When I think of my missed connections, here is what I think of:
  • At the end of high school freshman year, you were the first girl I ever learned had a crush on me.  We had never spoken, never had class together, yet you wrote "I love T.J." on your notebook.  Several people saw it, everyone told me, and actually many warned me against you (without explanation).  But, secretly, I had a crush on you, too, since I first saw you as an acquaintance's girlfriend.  You asked a friend to give me your number and we spoke several times.  You would never know, but things weren't ideal at home, so I never gave my house number to you.  Moreover, the timing was just bad.  We soon entered summer and lost touch.  When sophomore year started and we had classes together I avoided you.  But I still liked you.  This is probably the opposite of what you thought, and I'm so sorry.
  • You were two sisters at Epcot.  Giggling, you approached and asked me whether I spoke Spanish.  I didn't.  I wanted to try.
  • We met in the Typhoon Lagoon's wave pool.  You came crashing down on me in the middle of a wave series.  We tumbled in the wave, a tangle of limbs.  Afterwards, you faced me flirtatiously giggling; I, sunburn-red blushing and mortified I'd done something inappropriate, repeated "sorry, Sorry!", my face focused downwards while hurrying away.  You were incredibly beautiful.
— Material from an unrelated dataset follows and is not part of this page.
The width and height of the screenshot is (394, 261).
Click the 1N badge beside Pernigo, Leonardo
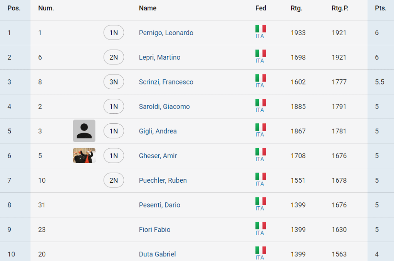click(114, 33)
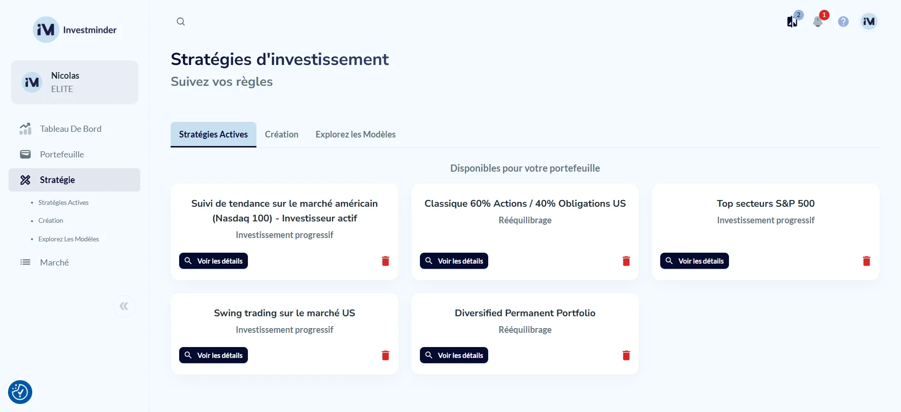
Task: Click the top-right portfolio switch icon
Action: (792, 22)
  • You were a horn player from another high school in the 1999 Orange Bowl halftime show, positioned down the line from me.  When our bands were brought to the the beach for a recreation day, you found me as we waited for the buses.  You asked your friend to take our picture.  I was rubbing sand off my feet, not my sexiest moment.  You asked us despite never speaking to me before.  I wish I had a copy of that photo.
  • You lived down my hall freshman year of college.  We walked to discussion section together each Thursday that fall.  You insisted we keep that appointment.  I wasn't sure whether you wanted a connection or didn't want to walk alone.  Being shy, it was easier to assume the latter.
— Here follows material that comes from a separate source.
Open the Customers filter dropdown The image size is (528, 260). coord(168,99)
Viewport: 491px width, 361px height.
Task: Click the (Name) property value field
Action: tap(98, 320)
  • You filled the empty seat next to me, halfway through the ride, on the shuttle bus home from the 2001 Inaugural Ball.  I was clearly dateless, silently despondent.  You said you were headed to Froggy Bottom with your roommates afterwards.  Was it an invitation to meet you there?  Sorry, I can't, just can't do bars.  If any other place.  I could barely see your face in the dark; my roommate called you gorgeous.  
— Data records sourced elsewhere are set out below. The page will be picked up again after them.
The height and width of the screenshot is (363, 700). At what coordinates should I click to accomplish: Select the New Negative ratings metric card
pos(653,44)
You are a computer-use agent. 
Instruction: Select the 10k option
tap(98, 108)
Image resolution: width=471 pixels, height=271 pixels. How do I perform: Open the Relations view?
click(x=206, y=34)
  • You sat next to me in an Oslo Internet cafe.  After you sneezed I instinctively said "Bless you" (in English).  You giggled as if I was a puppy peeing the floor, then rapid-fire typed (I assume the experience of my Yankee ill-sophistication).   I wish we could have talked.

Tuesday, January 01, 2013

How I'm Entering 2013

Happy New Year!  I began the new year as I ended the old, contended in reading:

The Swerve: How the World Became Modern by Stephen Greenblatt
This morning I finished Stephen Greenblatt's The Swerve, which recounts the pre-Renaissance rediscovery of Lucretius' Epicurean poem "On the Nature of Things".  I've long loved Epicureanism's championing and prioritization on life simple joys, a theme frequently revisited throughout the work.  In one section, the book's hero, Poggio Bracciolini, after observing bathers in the German town of Baden, described his reactions to the bathers' happy lifestyle in a letter to a friend:
"I often envy their calm and I hate our perversity of spirit, for we are always searching, always hunting, always turning sky, earth, and sea upside down in order to make a fortune, content with no gain, appeased by no money.  We are terrified of future catastrophes and are thrown into a continuous state of misery and anxiety, and for fear of becoming miserable, we never cease to be so, always panting for riches and never giving our souls or bodies a moment's peace.  But those who are content with little live day by day and treat any day like a feast day.  They do not seek wealth that will do them little good but enjoy their own property and do not worry about the future; if anything goes wrong, they bear it optimistically.  And so they are enriched by this saying: 'He has lived, as long as he has lived well.'" 
I read Poggio's words at an apt moment.  As I develop resolutions and goals for the upcoming year, Poggio's reflections are helpfully orienting.